EXERCISE AIM: The response must be a precise copy of the records that follow.
═════ PROVIDED INFORMATION
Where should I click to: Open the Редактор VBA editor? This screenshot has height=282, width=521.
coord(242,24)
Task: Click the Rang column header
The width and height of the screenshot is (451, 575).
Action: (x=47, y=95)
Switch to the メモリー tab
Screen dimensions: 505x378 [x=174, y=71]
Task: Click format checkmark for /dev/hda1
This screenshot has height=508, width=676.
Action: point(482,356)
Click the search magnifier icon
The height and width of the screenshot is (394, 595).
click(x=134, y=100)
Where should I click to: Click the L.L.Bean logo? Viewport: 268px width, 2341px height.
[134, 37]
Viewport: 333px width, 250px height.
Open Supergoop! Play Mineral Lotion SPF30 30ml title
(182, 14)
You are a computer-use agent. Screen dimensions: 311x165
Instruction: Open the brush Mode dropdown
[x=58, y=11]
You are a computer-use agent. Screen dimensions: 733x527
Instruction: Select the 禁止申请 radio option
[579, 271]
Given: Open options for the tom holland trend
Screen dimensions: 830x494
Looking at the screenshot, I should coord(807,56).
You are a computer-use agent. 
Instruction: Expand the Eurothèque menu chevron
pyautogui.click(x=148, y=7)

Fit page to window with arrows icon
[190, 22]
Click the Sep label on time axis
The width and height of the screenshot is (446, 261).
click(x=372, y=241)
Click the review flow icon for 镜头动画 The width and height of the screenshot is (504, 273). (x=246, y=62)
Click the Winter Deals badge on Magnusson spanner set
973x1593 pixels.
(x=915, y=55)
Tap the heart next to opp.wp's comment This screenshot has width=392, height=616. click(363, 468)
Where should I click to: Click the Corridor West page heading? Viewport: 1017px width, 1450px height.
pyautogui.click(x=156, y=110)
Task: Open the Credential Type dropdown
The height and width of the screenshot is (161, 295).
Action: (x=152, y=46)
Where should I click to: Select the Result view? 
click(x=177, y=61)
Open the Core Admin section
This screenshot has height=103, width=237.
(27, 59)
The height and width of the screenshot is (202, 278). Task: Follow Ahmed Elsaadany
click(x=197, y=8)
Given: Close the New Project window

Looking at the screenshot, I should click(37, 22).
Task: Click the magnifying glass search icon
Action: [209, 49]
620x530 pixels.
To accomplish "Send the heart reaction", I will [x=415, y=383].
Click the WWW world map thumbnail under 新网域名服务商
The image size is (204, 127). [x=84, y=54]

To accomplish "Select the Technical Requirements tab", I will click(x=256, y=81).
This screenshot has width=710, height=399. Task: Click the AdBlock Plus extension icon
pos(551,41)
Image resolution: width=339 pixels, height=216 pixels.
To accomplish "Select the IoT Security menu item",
══════════
RESULT:
Where should I click to: Open the Редактор VBA editor? This screenshot has height=282, width=521.
coord(242,24)
Task: Click the Rang column header
The width and height of the screenshot is (451, 575).
Action: (x=47, y=95)
Switch to the メモリー tab
Screen dimensions: 505x378 [x=174, y=71]
Task: Click format checkmark for /dev/hda1
This screenshot has height=508, width=676.
Action: point(482,356)
Click the search magnifier icon
The height and width of the screenshot is (394, 595).
click(x=134, y=100)
Where should I click to: Click the L.L.Bean logo? Viewport: 268px width, 2341px height.
[134, 37]
Viewport: 333px width, 250px height.
Open Supergoop! Play Mineral Lotion SPF30 30ml title
(182, 14)
You are a computer-use agent. Screen dimensions: 311x165
Instruction: Open the brush Mode dropdown
[x=58, y=11]
You are a computer-use agent. Screen dimensions: 733x527
Instruction: Select the 禁止申请 radio option
[579, 271]
Given: Open options for the tom holland trend
Screen dimensions: 830x494
Looking at the screenshot, I should coord(807,56).
You are a computer-use agent. 
Instruction: Expand the Eurothèque menu chevron
pyautogui.click(x=148, y=7)

Fit page to window with arrows icon
[190, 22]
Click the Sep label on time axis
The width and height of the screenshot is (446, 261).
click(x=372, y=241)
Click the review flow icon for 镜头动画 The width and height of the screenshot is (504, 273). (x=246, y=62)
Click the Winter Deals badge on Magnusson spanner set
973x1593 pixels.
(x=915, y=55)
Tap the heart next to opp.wp's comment This screenshot has width=392, height=616. click(363, 468)
Where should I click to: Click the Corridor West page heading? Viewport: 1017px width, 1450px height.
pyautogui.click(x=156, y=110)
Task: Open the Credential Type dropdown
The height and width of the screenshot is (161, 295).
Action: (x=152, y=46)
Where should I click to: Select the Result view? 
click(x=177, y=61)
Open the Core Admin section
This screenshot has height=103, width=237.
(27, 59)
The height and width of the screenshot is (202, 278). Task: Follow Ahmed Elsaadany
click(x=197, y=8)
Given: Close the New Project window

Looking at the screenshot, I should click(37, 22).
Task: Click the magnifying glass search icon
Action: [209, 49]
620x530 pixels.
To accomplish "Send the heart reaction", I will [x=415, y=383].
Click the WWW world map thumbnail under 新网域名服务商
The image size is (204, 127). [x=84, y=54]

To accomplish "Select the Technical Requirements tab", I will click(x=256, y=81).
This screenshot has width=710, height=399. Task: Click the AdBlock Plus extension icon
pos(551,41)
Image resolution: width=339 pixels, height=216 pixels.
To accomplish "Select the IoT Security menu item",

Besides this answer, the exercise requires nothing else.